INFERRING THE TIMING OF MEGACRYST GROWTH AND INTERNAL DIFFERENTIATION IN THE WHITNEY PLUTON, EASTERN SIERRA NEVADA, CALIFORNIA
At least three large granite porphyry dikes cut the pluton and the mineral assemblages and compositions of these dikes suggest they sample magmas from deeper in the pluton that rose into fractures in its solid carapace and the surrounding wall rocks 0.8-1.1 Ma after crystallization at the exposed level. The sizes and shapes of af crystals preserved in the dikes are correlated: large crystals are faceted whereas small ones are anhedral and round. This is a signature of textural coarsening (Holness, Con. Min. Pet., 2018), a process that can occur when heating leads to preferential dissolution of small crystals and subsequent cooling leads to precipitation of the dissolved material onto the larger surviving grains (Johnson and Glazner, Con. Min.
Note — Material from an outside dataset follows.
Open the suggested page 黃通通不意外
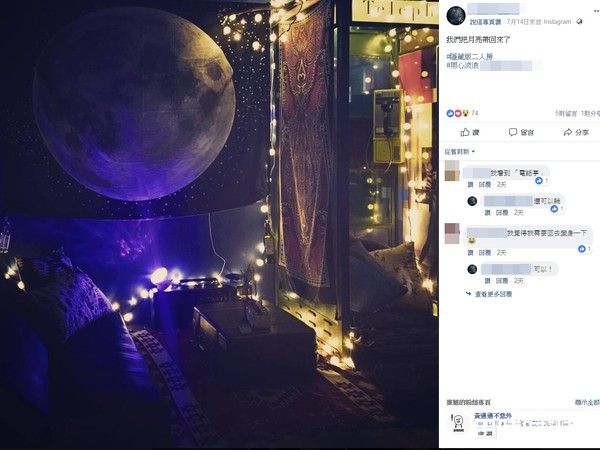Screen dimensions: 600x450 493,416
Pet, 2010).
Coarsening of af due to repeated dissolution-precipitation is consistent with Moore and Sisson’s proposal that episodic recharge heated and stirred up crystals in the magma reservoir of the central Whitney pluton. The constancy of megacryst sizes across this body suggests, however, that megacrysts grew relatively early and that only after the dynamic process of recharge had begun to wane did differentiation become dominant.